Problem Description, Impact, and Resolution

At 7:35 UTC on October 5, 2024, we received a report of intermittent failures (5xx errors) for History API requests. The issue was triggered by an unexpectedly high volume of data requests processed through our shared infrastructure, overwhelming the shared history reader containers responsible for fetching this data from our storage nodes.

As data was retrieved and processed by the history reader containers, we observed memory exhaustion (OOM-kills), even though the memory capacity had been significantly increased. This impacted the performance of our system, causing History API requests to fail when the memory overload occurred.

We took action by isolating the requests responsible for the high data volume and deploying dedicated infrastructure for them. This ensured that the issue was resolved at 00:43 UTC on October 6, and no further impact was observed across the broader customer base.

Mitigation Steps and Recommended Future Preventative Measures

To prevent this issue from recurring, we deployed dedicated infrastructure for high-volume data requests, and we implemented dynamic data bucket creation to distribute large data volumes more efficiently, reducing strain on our nodes. These steps ensure that our system can handle sudden spikes in resource usage while maintaining stability for all customers.

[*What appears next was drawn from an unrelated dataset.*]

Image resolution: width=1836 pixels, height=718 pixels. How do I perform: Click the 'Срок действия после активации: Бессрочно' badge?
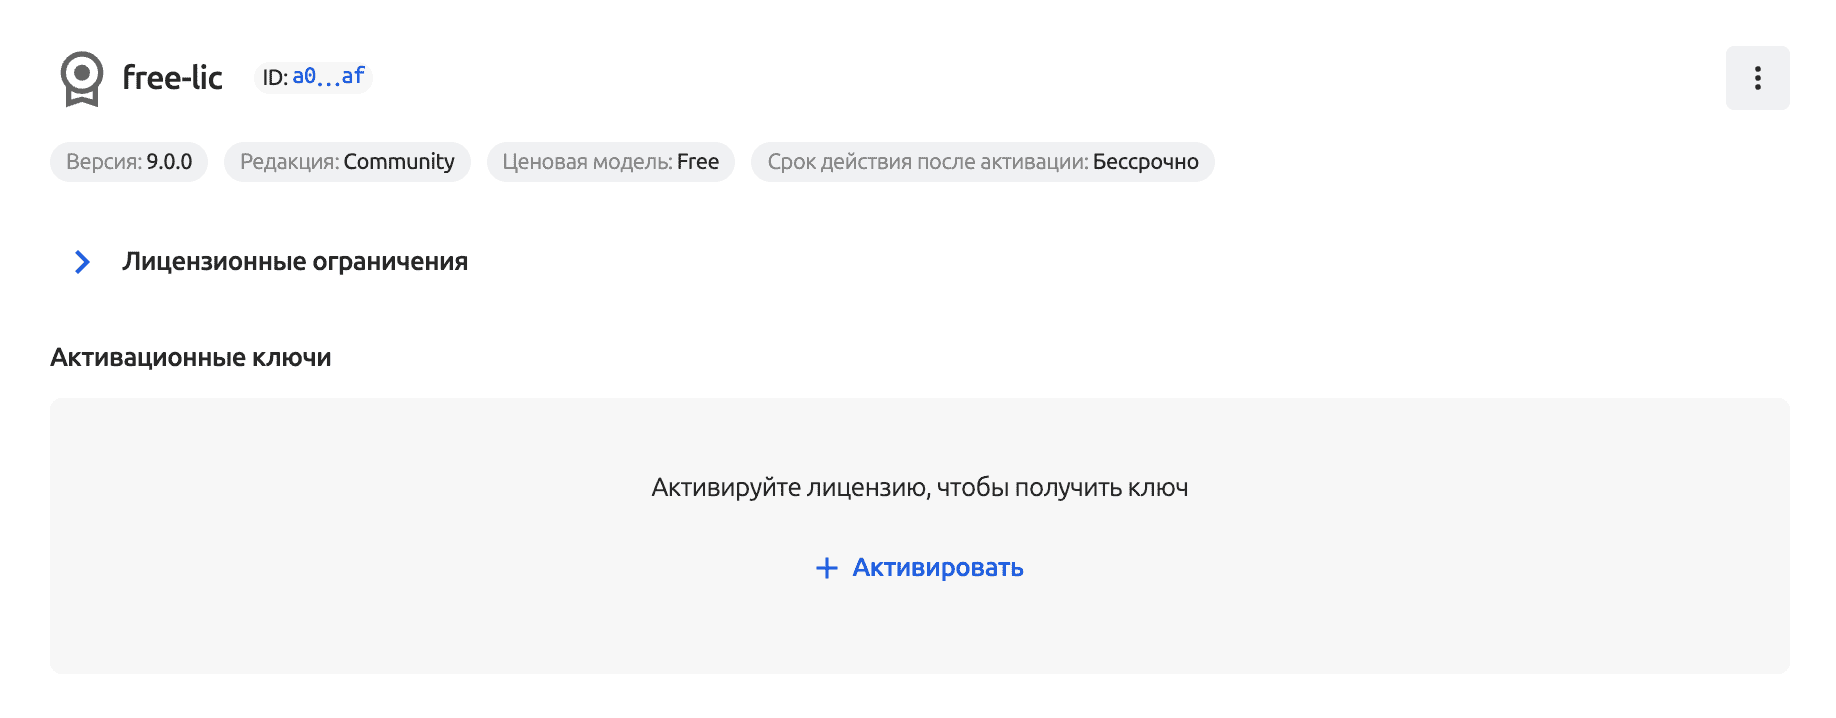[x=982, y=161]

Posted Oct 16, 2024 - 21:52 UTC

Resolved

Beginning at around 8:00 UTC we observed increased latency and errors for our History service in one of our North America regions. The issue has been resolved as of 14:05 UTC. We will continue to monitor the incident to ensure service stability has been fully restored.

Posted Oct 05, 2024 - 14:07 UTC

Monitoring

Remediation actions have been taken. Our engineers are currently monitoring the incident to ensure the stability has been restored.

Posted Oct 05, 2024 - 13:33 UTC

Update

We are continuing to work on a fix for this issue.

Posted Oct 05, 2024 - 13:09 UTC

Update

PubNub Technical Staff still working on fixing the issue.

Posted Oct 05, 2024 - 12:34 UTC

Identified

The issue has been identified and our engineers are engaged and continue to work on the issue. Latency and errors rates are improving.

Posted Oct 05, 2024 - 11:55 UTC

Investigating

At about 8:00 AM UTC, History service started to experience elevated latencies and errors in North America PoP. PubNub Technical Staff is currently investigating and more updates will follow once available.

If you are experiencing issues and believe them to be related to this incident, please report it to PubNub Support at support@pubnub.com.

Posted Oct 05, 2024 - 11:16 UTC

This incident affected: Points of Presence (North America Points of Presence) and Realtime Network (Storage and Playback Service).